The development of artificial intelligence (AI) methods is rapidly proceeding. Analyzing and processing big data require high computational power and scalable AI solutions. Therefore, it becomes mandatory to develop entirely new workflows from current applications that efficiently run on future high-performance computing (HPC) architectures at Exascale.
The European Center of Excellence in Exascale Computing "Research on AI- and Simulation-Based Engineering at Exascale" (CoE RAISE) started on Jan. 01, 2021, with a total budget of around €5 million. The project brings together eleven full partners and two third parties with expertise in AI and HPC. RAISE will be the excellent enabler for novel intertwined AI/HPC methods, which will be advanced along representative use cases, covering a wide spectrum of academic and industrial applications of societal importance, e.g. wind energy, wetting hydrodynamics, manufacturing, physics, turbomachinery, or aerospace.
CoE RAISE aims at closing the gap in full loops using forward simulation models and AI-based inverse inference models with novel hardware technologies, i.e. Modular Supercomputing Architectures and Quantum Annealing. Best practices, support, and education for industry, SMEs, academia, and HPC centers on Tier-2 level and below will be developed. They will be provided to RAISE's European network to attract new user communities for which a business will offer services around these new technologies.

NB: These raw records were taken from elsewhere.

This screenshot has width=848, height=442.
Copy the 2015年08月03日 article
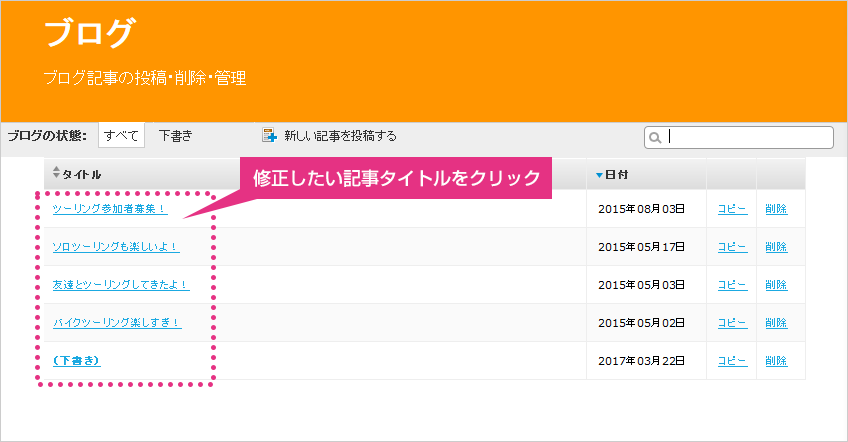pyautogui.click(x=732, y=209)
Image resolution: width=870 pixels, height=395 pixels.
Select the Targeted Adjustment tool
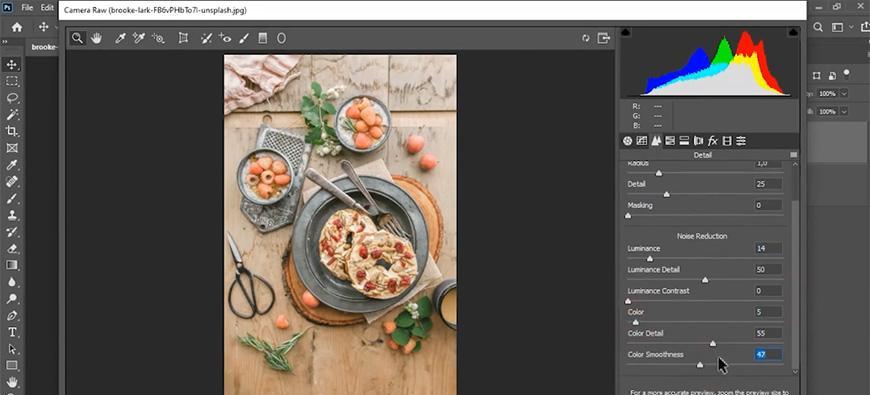click(x=158, y=38)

The main objectives of CoE RAISE are to
• develop innovative AI methods on heterogeneous HPC architectures capable of scaling towards Exascale;
• generalize developments for selected representative simulation codes and data-driven workflows for universal application;
• ensure knowledge and technology transfer to industry, SMEs, and academia, and with respect to AI and HPC, to less developed countries and computing centers;
• provide corresponding training and education, and support, qualifying code and workflows for execution on heterogeneous/modular systems towards Exascale;
• create a European network of contact points to provide infrastructural and knowledge access, consulting, and further services to user communities from industry, SMEs, and academia with less developed expertise in AI and HPC;
• develop a business plan to ensure long-term sustainability, financial independence, and continuous extension of services beyond the horizon of the project;
• connect to existing European projects to exploit synergies, avoid redundancy, exploit co-design opportunities, and exchange knowledge.